I wonder how much carbon dioxide does grass sequester, compared to trees. Moreover, is grass still efficient in absorbing pollution? It seems to me that grass would be more efficient in storing carbon in soil than trees.

Where I live, trees grow 7 cubic meters per hectare per year. One cubic meter is 0.5 tonnes so this is 3.5 tonnes per hectare per year.

1 acre is 0.404686 hectares so it's 1.42 tonnes per acre per year.

If grass grows 10,000lb per acre per year then that's about three times as fast as tree growth.

However, consider what happens to the carbon after the tree or grass is cut down.

Trees can be for example be used to construct houses. The carbon stays sequestered for 100 years.

Grass will usually biodegrade after cutting it, if exposed to ambient air.
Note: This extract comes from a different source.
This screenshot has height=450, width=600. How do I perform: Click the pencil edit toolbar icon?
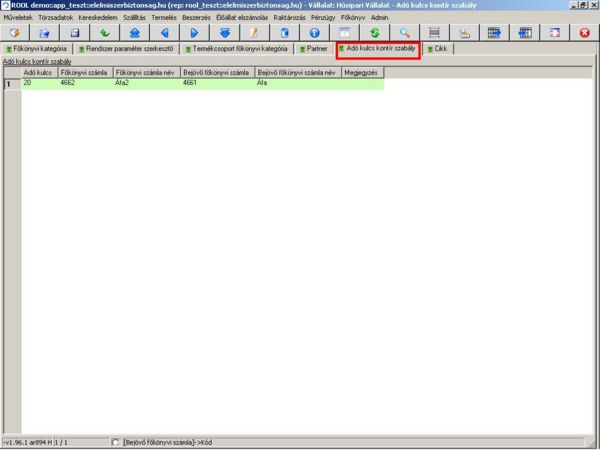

So, to cause the carbon in cut grass to stay sequestered, you will need to dig a hole to the ground, store the grass there and cover it in such a manner that oxygen can't reach the cut grass. Then the cut grass will become the fossil fuel reserves of the future.

All of this however is only of academic interest. In reality, we are using fossil fuels at such a great rate that the CO2 created will never be captured this way. The problem needs to be fixed at the source, by using alternative forms of energy production, not by attempting to store cut grass underground.


Two things you need to consider:

  • Storing more CO2 in the soil means you want to have more life in there. This points to the avoidance of fertilizer and pesticides in your lawn.

  • Peat has a huge capacity to store CO2, so you may consider turning your lawn into wetland if possible ;)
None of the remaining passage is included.